WMI leaks memory on Server 2008 R2 monitored agents


 

Here is something that a customer brought to my attention, and is probably impacting you already.

 

They noticed that WMI on some of their Server 2008R2 monitored agents was consuming a large amount of memory – and continually increasing.  I started tracking this in SCOM by writing a rule to collect the Process\Private Bytes of all WMI processes (WmiPrvSE*) to check.

Sure enough – a handful (but not all strangely) of my Windows 2008 R2 monitored servers are exhibiting this behavior.  Below is a graph where see can see most processes are consuming ~20MB or less, but some are steadily increasing – consuming 400MB of RAM or more.

 

image

 

If it goes long enough – occasionally you might also see this in your event logs:

Log Name:      Application
Source:        Application Error
Date:          3/10/2010 4:24:35 PM
Event ID:      1000
Task Category: (100)
Level:         Error
Keywords:      Classic
User:          N/A
Computer:      VS5.opsmgr.net
Description:
Faulting application name: wmiprvse.exe, version: 6.1.7600.16385, time stamp: 0x4a5bc794
Faulting module name: ole32.dll, version: 6.1.7600.16385, time stamp: 0x4a5be01a
Exception code: 0xc0000005
Fault offset: 0x0000000000039389
Faulting process id: 0x180
Faulting application start time: 0x01cabfafa91cc252
Faulting application path: C:\Windows\system32\wbem\wmiprvse.exe
Faulting module path: C:\Windows\system32\ole32.dll
Report Id: b45b5a1d-2c93-11df-ac21-001b213a78be

 

It turns out there is a hotfix for Windows 2008 R2 – which addresses a possible leak when an application queries the Win32_Service class frequently.  A monitoring tool would do this – and therefore OpsMgr can accelerate this leak in the OS.

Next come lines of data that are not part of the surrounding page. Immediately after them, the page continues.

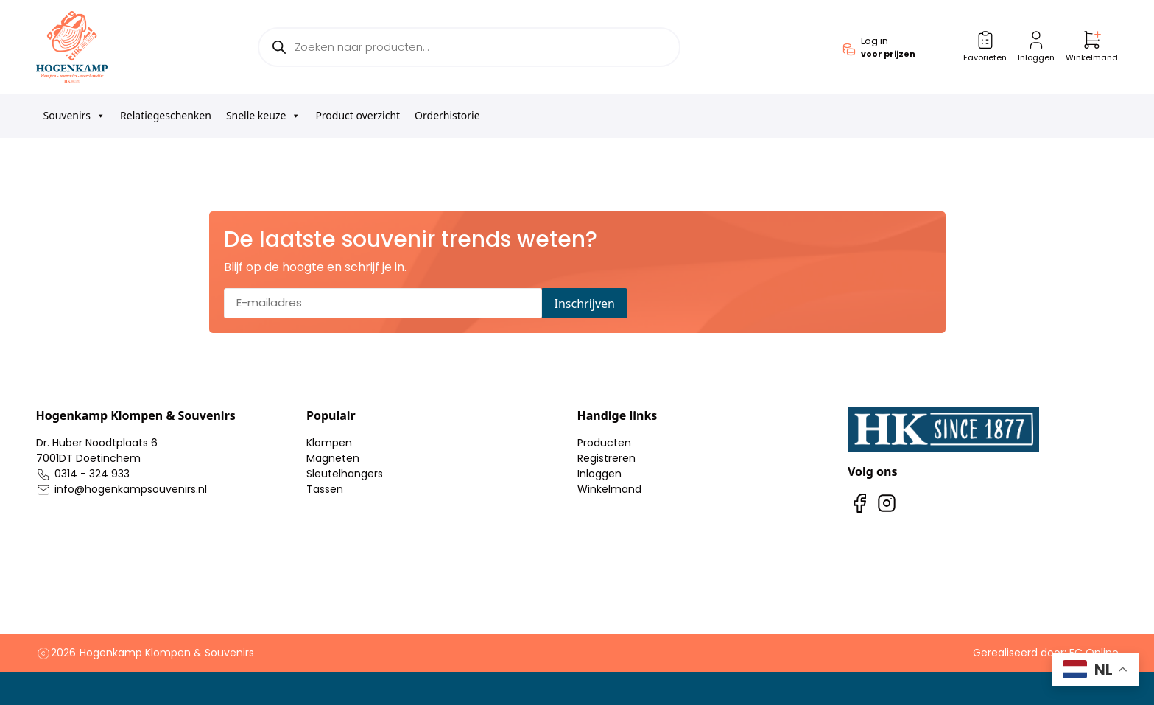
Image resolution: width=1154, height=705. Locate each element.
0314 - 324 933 (92, 473)
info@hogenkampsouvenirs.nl (130, 489)
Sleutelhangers (344, 473)
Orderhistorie (447, 115)
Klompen (329, 442)
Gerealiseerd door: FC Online (1046, 652)
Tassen (324, 489)
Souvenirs (74, 115)
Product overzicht (357, 115)
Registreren (606, 458)
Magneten (332, 458)
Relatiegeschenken (165, 115)
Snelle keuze (263, 115)
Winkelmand (609, 489)
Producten (604, 442)
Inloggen (599, 473)
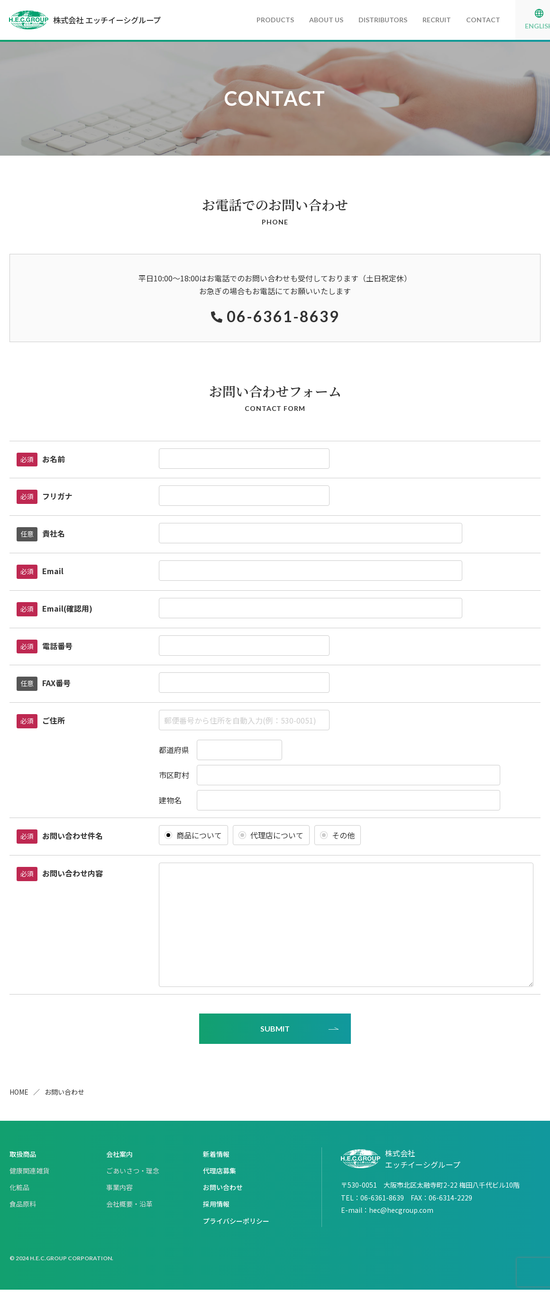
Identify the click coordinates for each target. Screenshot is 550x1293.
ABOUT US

http://support.microsoft.com/kb/981314

 

This hotfix addresses this issue – I applied it to my servers – and they are no longer leaking memory from the WMI process.

 

Capture

 

I am adding this hotfix to my recommended hotfixes link, in the OS section.

 

http://blogs.technet.com/b/kevinholman/archive/2009/01/27/which-hotfixes-should-i-apply.aspx

 

 

These are some signs that this might be impacting you in OpsMgr:

 

You might get some alerts in the console like the following:

Workflow Runtime: Failed to run a process or script

The process started at 1:22:12 AM failed to create System.Discovery.Data. Errors found in output:

C:\Program Files\System Center Operations Manager 2007\Health Service State\Monitoring Host Temporary Files 5\4235\AlertUpdateConnectorDiscovery.vbs(16, 1) SWbemObjectSet: No more threads can be created in the system.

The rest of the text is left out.